I suppose the "white person" version of just naturally absorbing weaving and making attractive books is that my parents were always, every day, talking about what they were reading, reading it out loud, and going on about their favorite books and philosophy professors -- a kind of meme childhood immunization.

An isolated tribe in Brazil probably doesn’t speak enough English to watch black TikTok. Some broken Portuguese, on the other hand, seems plausible, and Brazilian social media probably is dominated by white-looking people due to different racial dynamics in Latin America.

Say more?

Cynically, I expect that the young people in the tribe are learning about TikTok trends and performative nonsense from Western culture, but getting absolutely none of the cultural and personal habits that are the "ways of the white people" that have generated the wealth and success of the Western world. That she believes that learning the ways of the white people leads to laziness suggests that she also doesn't actually know anything about those white cultural habits and is going entirely off of what she sees on the internet and sees the kids developing. In reality, white culture looks a lot like that Smithsonian poster (that was apparently intended to be a critique) - rugged individualism, family structure, future orientation, rigid time schedules with time viewed as a commodity, and hard work as the key to success. I doubt the tribe is learning those values, which is perhaps an indictment of internet culture, but has nothing to do with the ways of the white people.

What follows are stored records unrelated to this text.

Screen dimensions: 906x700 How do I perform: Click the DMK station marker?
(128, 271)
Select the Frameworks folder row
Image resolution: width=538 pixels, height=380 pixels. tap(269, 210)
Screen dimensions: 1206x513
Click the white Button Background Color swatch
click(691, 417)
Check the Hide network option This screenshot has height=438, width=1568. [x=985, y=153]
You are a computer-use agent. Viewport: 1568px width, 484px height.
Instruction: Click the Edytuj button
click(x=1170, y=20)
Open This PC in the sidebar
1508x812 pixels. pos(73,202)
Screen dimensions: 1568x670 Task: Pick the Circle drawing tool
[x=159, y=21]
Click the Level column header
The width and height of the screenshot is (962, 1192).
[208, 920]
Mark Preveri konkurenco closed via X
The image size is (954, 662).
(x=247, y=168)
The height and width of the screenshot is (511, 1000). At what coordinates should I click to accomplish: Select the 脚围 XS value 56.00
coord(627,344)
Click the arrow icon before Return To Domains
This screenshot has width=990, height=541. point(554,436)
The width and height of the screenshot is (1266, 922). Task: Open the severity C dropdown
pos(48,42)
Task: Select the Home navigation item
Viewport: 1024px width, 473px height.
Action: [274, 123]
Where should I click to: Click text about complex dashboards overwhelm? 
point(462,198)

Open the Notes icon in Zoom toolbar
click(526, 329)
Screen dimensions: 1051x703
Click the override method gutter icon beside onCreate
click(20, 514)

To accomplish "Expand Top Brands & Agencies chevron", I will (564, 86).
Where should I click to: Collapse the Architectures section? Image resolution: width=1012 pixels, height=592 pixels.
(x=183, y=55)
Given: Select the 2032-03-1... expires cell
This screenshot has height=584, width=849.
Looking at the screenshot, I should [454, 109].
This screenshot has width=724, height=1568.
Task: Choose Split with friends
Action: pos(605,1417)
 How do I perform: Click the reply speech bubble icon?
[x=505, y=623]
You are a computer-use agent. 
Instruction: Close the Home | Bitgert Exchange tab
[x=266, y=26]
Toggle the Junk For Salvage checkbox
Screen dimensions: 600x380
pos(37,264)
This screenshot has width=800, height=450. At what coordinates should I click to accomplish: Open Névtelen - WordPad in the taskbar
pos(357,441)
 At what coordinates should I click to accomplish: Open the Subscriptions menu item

rugged individualism, family structure, future orientation, rigid time schedules with time viewed as a commodity, and hard work as the key to success

You think white culture is the only culture that has these values?

The Smithsonian's African-American Museum created the brochure. I don't think any of those traits are individually specific to white people, but collectively I think they're a good way of describing the culture of Amerikaners in contrast to other groups that have inhabited the continent.

I can't name any others that has all those features, can you? Certainly not the combination with "rugged individualism"

The idea of “white culture” is a joke on its face. Is a redneck in a lifted F-350 with a fondness for fishing and drinking cheap beer white culture? Or is an over educated millennial white woman who dyes her hair, loves dogs and hates her parents white culture? If both answers are yes, which one is more white?

Also, from the tribal matriarch’s perspective, white people spend all day sitting in chairs and getting fat. She’s not impressed by your brokerage account or your ability to get to work on time.

Yes, those are both white culture. Neither is "more white" anymore than different Asian subcultures are "more Asian". I can find both endearing and dislikeable things about aspects of both of their subcultures, but they do share the relevant traits called out by the Smithsonian poster on the matter. In their own ways, they find success in white cultures and I say good for them.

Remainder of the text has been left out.